#### Entries provided ####

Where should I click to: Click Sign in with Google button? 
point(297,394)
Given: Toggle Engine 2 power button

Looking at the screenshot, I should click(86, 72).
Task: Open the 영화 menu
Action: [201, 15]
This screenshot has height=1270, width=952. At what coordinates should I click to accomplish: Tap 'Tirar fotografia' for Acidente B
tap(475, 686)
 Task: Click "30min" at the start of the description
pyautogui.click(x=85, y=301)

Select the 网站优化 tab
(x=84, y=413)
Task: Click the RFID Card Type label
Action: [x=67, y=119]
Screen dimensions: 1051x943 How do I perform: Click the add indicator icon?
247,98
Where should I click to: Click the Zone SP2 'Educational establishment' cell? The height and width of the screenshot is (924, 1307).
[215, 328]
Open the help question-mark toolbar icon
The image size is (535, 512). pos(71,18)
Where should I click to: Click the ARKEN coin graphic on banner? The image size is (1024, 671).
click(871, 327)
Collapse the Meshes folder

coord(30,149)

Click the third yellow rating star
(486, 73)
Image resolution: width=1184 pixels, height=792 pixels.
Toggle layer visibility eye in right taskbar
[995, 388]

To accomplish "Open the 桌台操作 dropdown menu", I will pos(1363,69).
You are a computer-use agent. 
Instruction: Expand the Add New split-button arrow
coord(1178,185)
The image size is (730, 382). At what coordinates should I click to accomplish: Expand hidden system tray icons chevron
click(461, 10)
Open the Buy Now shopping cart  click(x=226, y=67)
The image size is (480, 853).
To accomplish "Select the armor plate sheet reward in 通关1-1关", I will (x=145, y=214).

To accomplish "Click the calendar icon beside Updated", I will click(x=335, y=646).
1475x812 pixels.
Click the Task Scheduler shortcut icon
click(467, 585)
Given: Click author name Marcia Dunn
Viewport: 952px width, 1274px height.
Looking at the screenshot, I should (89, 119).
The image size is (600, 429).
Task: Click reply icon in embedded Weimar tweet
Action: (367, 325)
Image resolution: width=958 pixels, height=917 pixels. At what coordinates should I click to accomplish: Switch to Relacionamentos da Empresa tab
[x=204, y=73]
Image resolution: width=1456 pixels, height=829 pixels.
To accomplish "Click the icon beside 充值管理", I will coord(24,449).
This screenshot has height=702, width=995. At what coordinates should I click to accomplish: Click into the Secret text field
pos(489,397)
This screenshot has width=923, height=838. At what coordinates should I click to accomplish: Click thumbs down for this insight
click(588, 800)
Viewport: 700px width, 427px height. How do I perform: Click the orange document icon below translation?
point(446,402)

####

Activity | Every line above in which the word "will" is present must be copied into the answer.

Output for this task |
To accomplish "Open the 桌台操作 dropdown menu", I will pos(1363,69).
To accomplish "Select the armor plate sheet reward in 通关1-1关", I will (x=145, y=214).
To accomplish "Click the calendar icon beside Updated", I will click(x=335, y=646).
To accomplish "Click the icon beside 充值管理", I will coord(24,449).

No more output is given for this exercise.